Extrait retenu =>
Opinion
Gilles
Lanneau:
« L'affaire Sakineh est sortie tout droit
du chapeau occidental »
Lundi 13 décembre 2010
« J'ai écrit ce livre dans l'urgence.
Quelques minutes avant l'irréparable. En ce temps où notre monde
bascule à toute allure dans un gouffre de non-sens, d'absurdité,
où le mal se prend pour le bien et fait porter à celui-ci ses
propres tares, j'ose élever une petite voix à contresens. Au
tribunal de ce monde aux valeurs inversées, je plaide la cause
de l'Axe du Mal, et accuse l'Axe du Bien. »
C'est en ces termes que Gilles Lanneau décrit
son ambition et sa volonté de faire triompher la Vérité après la
sortie de son ouvrage Iran, le mensonge (Diffusion
International Edition).
Ce paysagiste de profession, qui a voyagé en
Iran, en Inde et au Pakistan dans le cadre de recherches sur la
naissance des grands mythes fondateurs de la culture
indo-européenne et sur la survivance dans des régions reculées
de traditions s'y rapportant, essaie de briser la propagande
mensongère et criminelle qui s'abat sur l'Iran.
Entretien réalisé par Maurice Gendre
Qui fut le vainqueur de l'élection
présidentielle en Iran ?
Sans équivoque le président sortant, Mahmoud
Ahmadinejad. J'ai détaillé dans mon ouvrage Iran, le
mensonge le déroulement démocratique des élections,
élections supervisées par des "scrutateurs" représentant les
quatre candidats; et ensuite la manière dont furent traitées les
plaintes déposées par les perdants, des plaintes avant tout
destinées à une utilisation par les média étrangers.
Qui est réellement Mir Hossein Moussavi ? Qui le
soutient ?
Le candidat réformateur Mir Hossein Moussavi,
ancien premier ministre de la République Islamique d'Iran, a
vraisemblablement servi de pion dans la stratégie
américano-britannique visant à déstabiliser l'Iran.
J'en profite pour souligner que lesdits
réformateurs sont avant tout des partisans du libéralisme
économique soutenu par les classes aisées du pays alors que les
supposés populistes ou ultra-conservateurs du parti présidentiel
prônent et s'efforcent d'appliquer une répartition équitable des
revenus du pays.
Que faut-il penser de Rafsandjani ?

Consignes de travail =>
[a] D'après l'entretien sur l'Iran, quel métier Gilles Lanneau exerce-t-il ?
[b] Poursuivez l'entretien sur l'Iran là où il s'arrête.
Les items ne sont d'aucune utilité pour répondre.

Items affichés =>

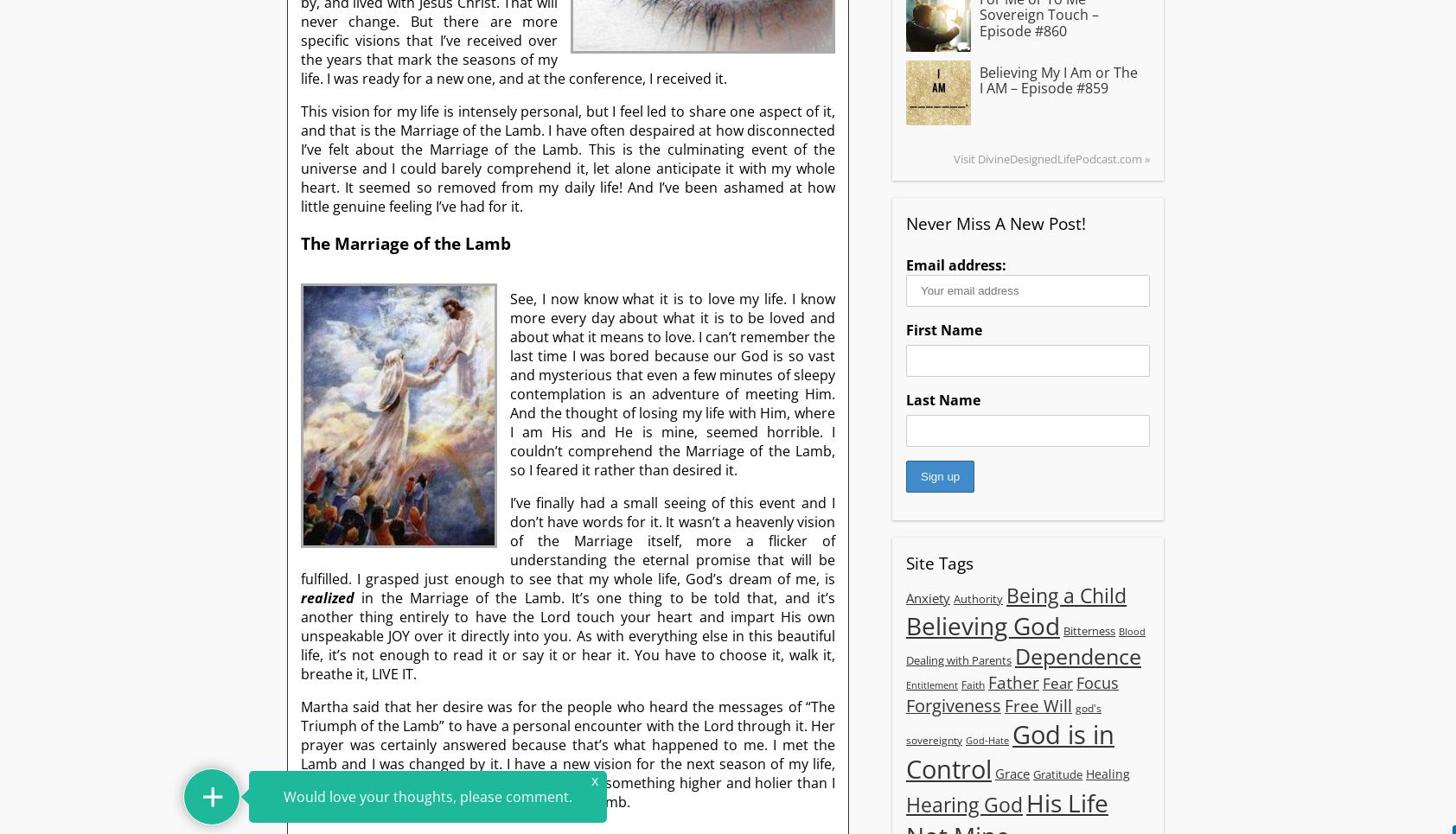 This screenshot has width=1456, height=834. I want to click on 'in the Marriage of the Lamb. It’s one thing to be told that, and it’s another thing entirely to have the Lord touch your heart and impart His own unspeakable JOY over it directly into you. As with everything else in this beautiful life, it’s not enough to read it or say it or hear it. You have to choose it, walk it, breathe it, LIVE IT.', so click(567, 635).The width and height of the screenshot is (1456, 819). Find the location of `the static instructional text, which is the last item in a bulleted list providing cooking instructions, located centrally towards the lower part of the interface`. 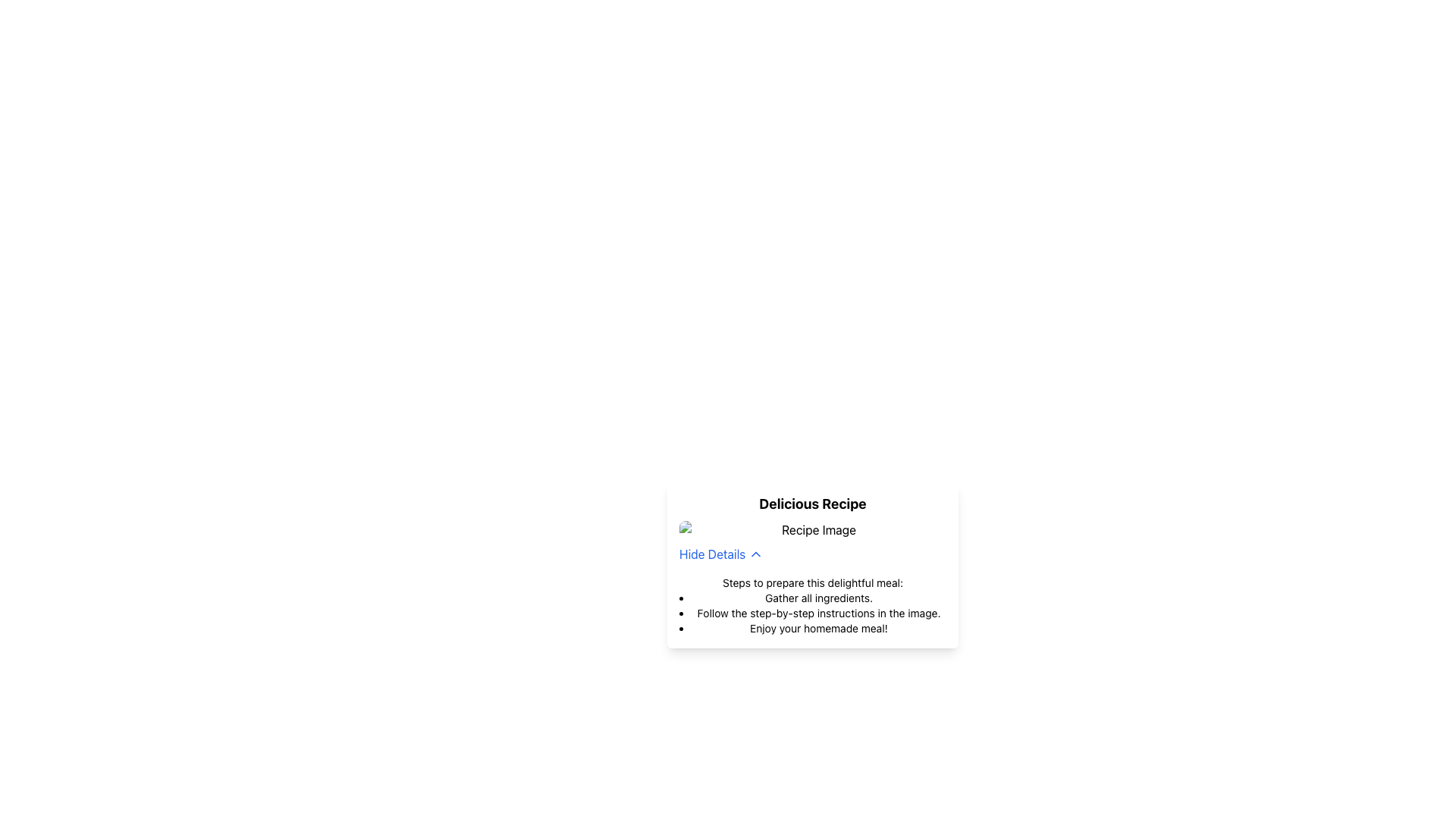

the static instructional text, which is the last item in a bulleted list providing cooking instructions, located centrally towards the lower part of the interface is located at coordinates (818, 629). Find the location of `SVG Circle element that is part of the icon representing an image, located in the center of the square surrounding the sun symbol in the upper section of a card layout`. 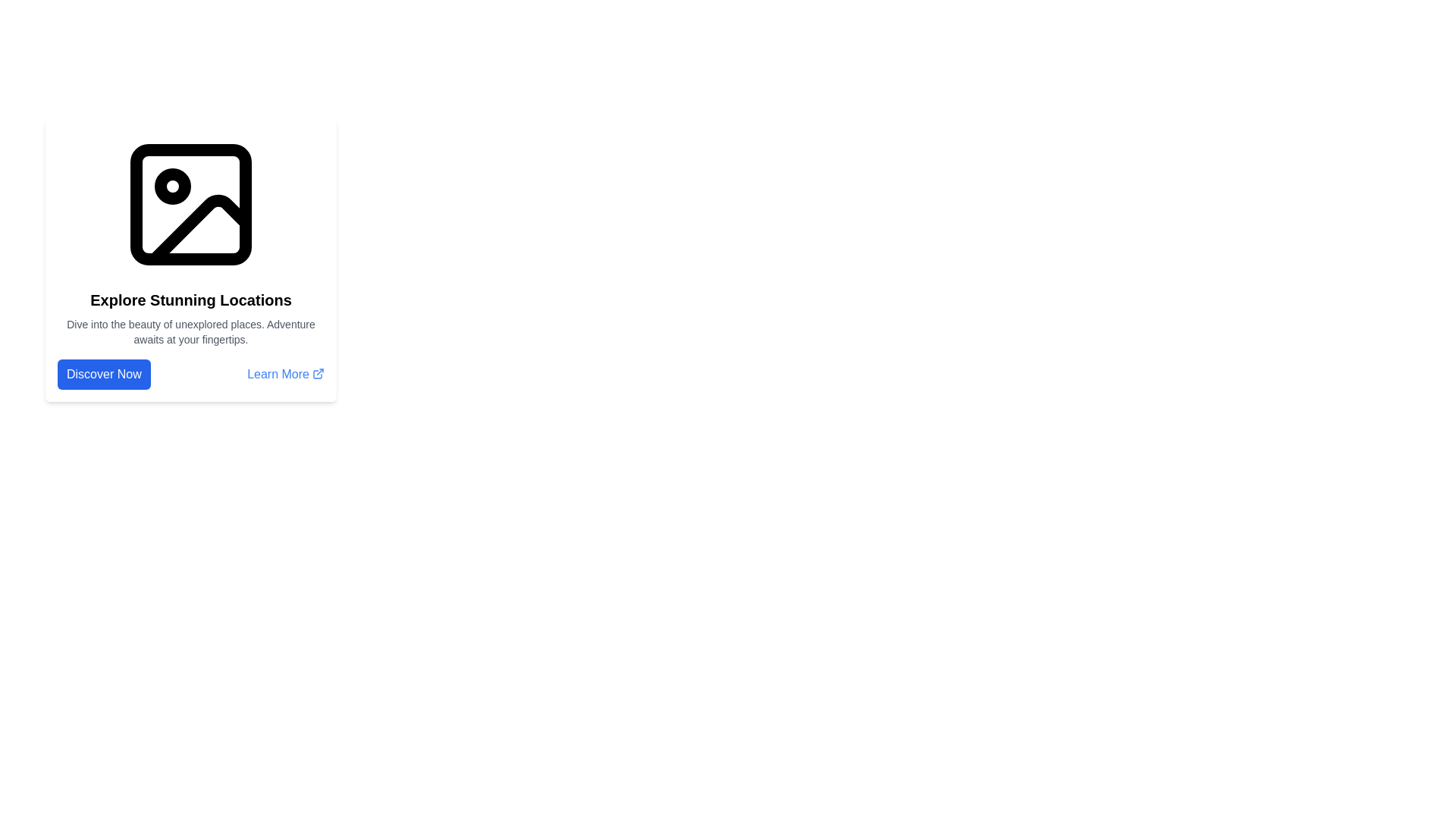

SVG Circle element that is part of the icon representing an image, located in the center of the square surrounding the sun symbol in the upper section of a card layout is located at coordinates (172, 186).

Réponses par consigne =>
[a] Il est paysagiste de profession.

[b]
Rafsandjani, ancien Président de la
République et candidat malheureux contre Ahmadinejad à
l'avant-dernière présidentielle, mais aussi l'un des hommes les
plus riches du pays, vieux renard de la politique, pesant de
tout son poids en tant que Président du Conseil du Discernement
sur les affaires du pays, est le moteur réel du mouvement
réformateur dont Moussavi n'est que la vitrine « présentable ».
Qui étaient les véritables
organisateurs et les soutiens des manifestants ?
Les Etats-Unis bien sûr. Madame Clinton l'a
même affirmé publiquement.
L'Angleterre, de façon plus insidieuse mais
non moins efficace (je vous renvoie à mon chapitre L'affaire
Neda Agha Soltan). La sale besogne revient aux Moudjahidin
du Peuple et autres reliquats malsains de l'après-Révolution.
Quels sont les succès économiques et
sociaux de Mahmoud Ahmadinejad ?
D'abord, à mon sens, la loi-phare instaurée
sous son premier mandat, mal perçue par l'élite cultivée du pays
et complètement occultée par les média occidentaux, déclarant
chaque citoyen actionnaire de la principale ressource iranienne,
le pétrole. D'où la distribution de dividendes chaque année en
fonction des bénéfices réalisés.
Viennent ensuite, dans la continuité de ses
prédécesseurs : l'autosuffisance nationale en produits
alimentaires de base, ce qui n'est pas une mince affaire compte
tenu du climat à dominante semi-désertique; un système de
sécurité sociale performant, un salaire minimum garanti, et la
retraite après 30 ans d'activité professionnelle (25 ans pour
les femmes) garantissant 95% du revenu salarial, plus une prime
de départ.
Où en est le programme nucléaire
iranien?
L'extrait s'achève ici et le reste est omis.